El Flaco llegó apurado. Comenzó a cambiarse y no nos dirigió la palabra. “Me siento avergonzado”, dijo mirando para abajo y comenzó a llorar desconsoladamente. Lo abrazamos y le preguntamos que le pasaba. Pensamos que había tenido una recaída por la muerte reciente de su hija. “Cromañón, boludo, Cromañón. Casi nos morimos todos por mi culpa”.

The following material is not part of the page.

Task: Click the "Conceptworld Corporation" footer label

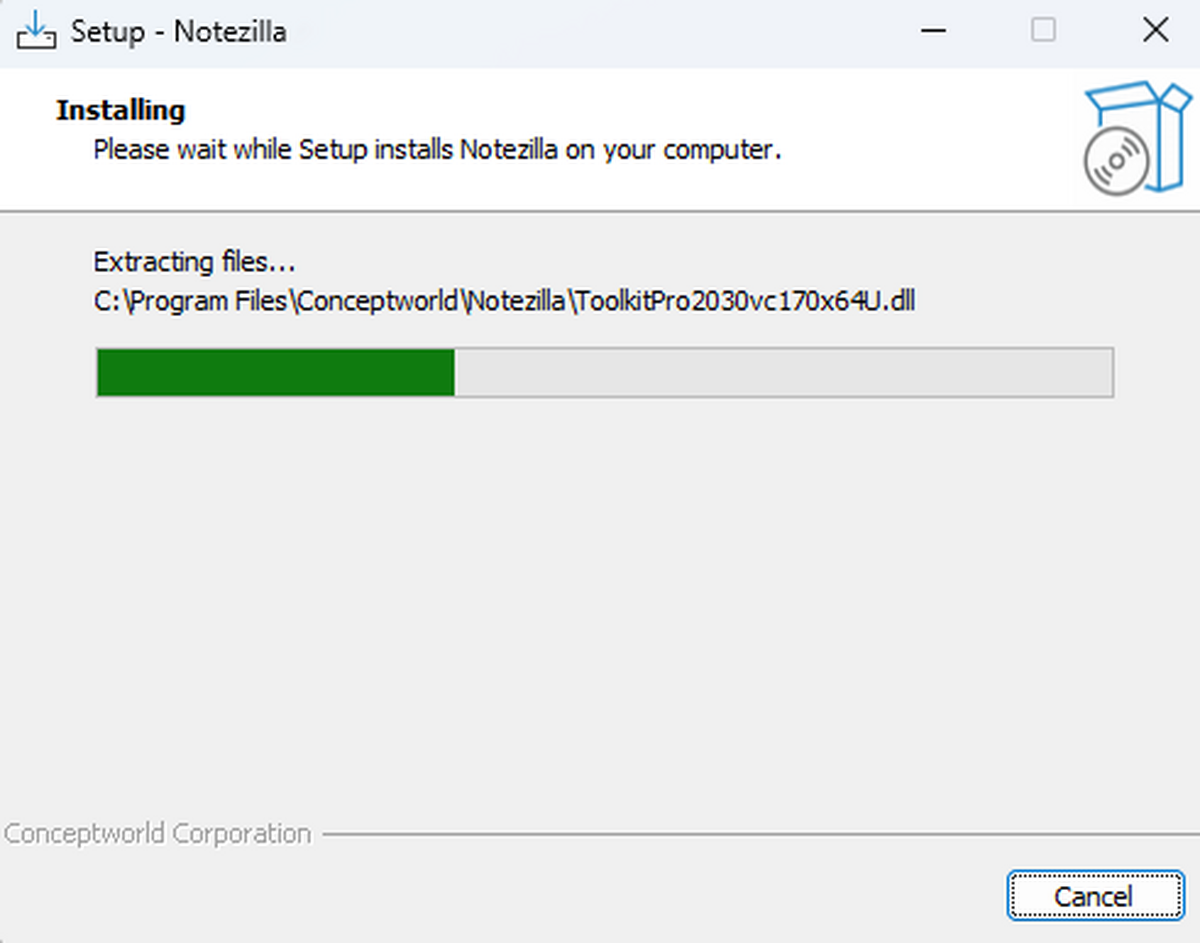Action: (157, 834)
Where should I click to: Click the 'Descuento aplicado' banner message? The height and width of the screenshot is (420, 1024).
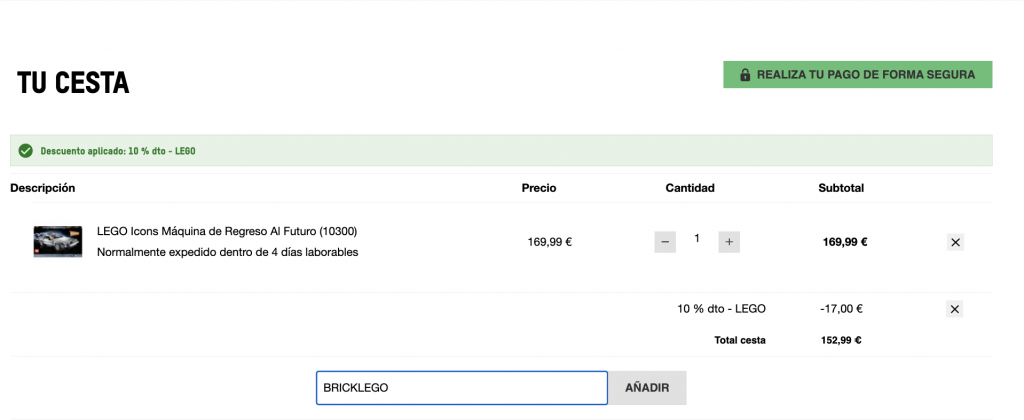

La tragedia y la incertidumbre era tan grande porque todavía había pibas y pibes desaparecidos. Nos habíamos olvidado que de no haber existido la despedida de fin de año ese 30 de diciembre, posiblemente todos hubiéramos ido al recital. Pasó mucho tiempo para que volvamos a ver un show todos juntos. Aquello nos había marcado para siempre. Si me preguntan que aprendimos como publico de rock, fue a cuidarnos más. Pero, sobre todo, nos quedó claro que la corrupción no perdona, mata. Y no nos dejamos engañar por los medios hegemónicos. La música no mató a nadie.